DATA RECORDS Block Start
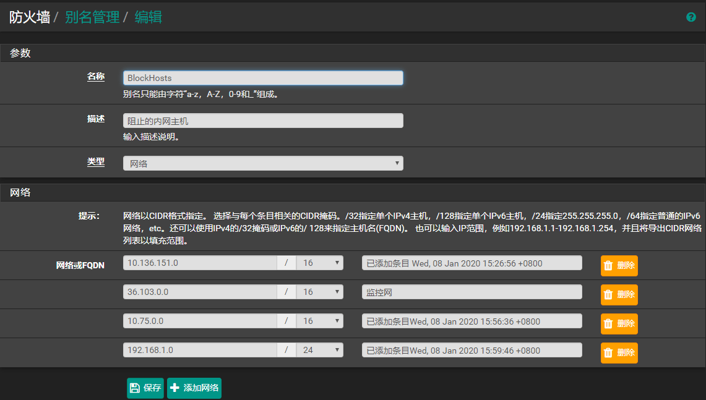706x400 pixels.
Task: Click the 编辑 breadcrumb link
Action: (149, 17)
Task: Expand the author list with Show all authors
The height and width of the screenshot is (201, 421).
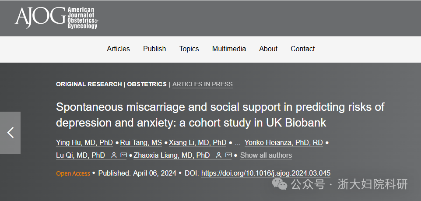Action: click(x=266, y=155)
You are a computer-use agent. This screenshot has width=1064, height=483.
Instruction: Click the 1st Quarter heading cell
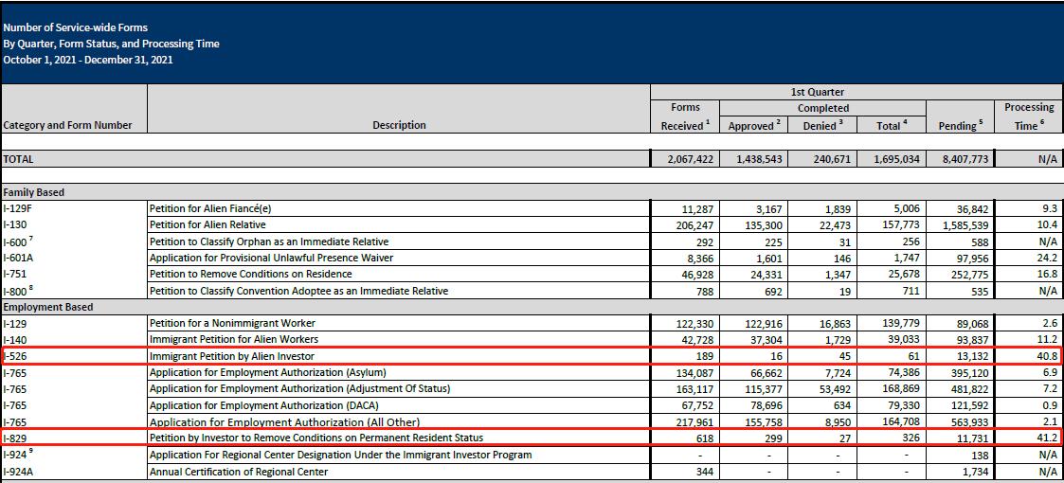pyautogui.click(x=822, y=92)
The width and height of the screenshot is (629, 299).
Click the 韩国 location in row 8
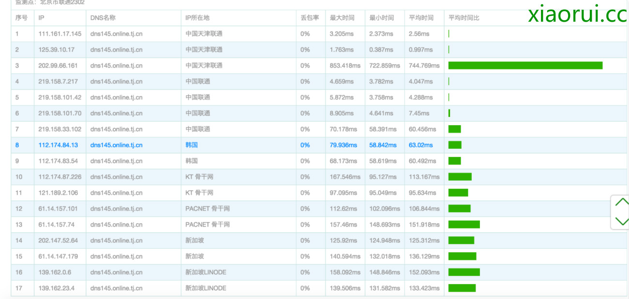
DATA RECORDS Block End
**YOUR GOAL:** Would you write out exactly the lines of the data from the one holding "Task: Expand the" to the final line, both included, with pictures left out?

**ANSWER TO THE EXERCISE:**
Task: Expand the author list with Show all authors
The height and width of the screenshot is (201, 421).
Action: click(x=266, y=155)
You are a computer-use agent. This screenshot has width=1064, height=483.
Instruction: Click the 1st Quarter heading cell
pyautogui.click(x=822, y=92)
The width and height of the screenshot is (629, 299).
Click the 韩国 location in row 8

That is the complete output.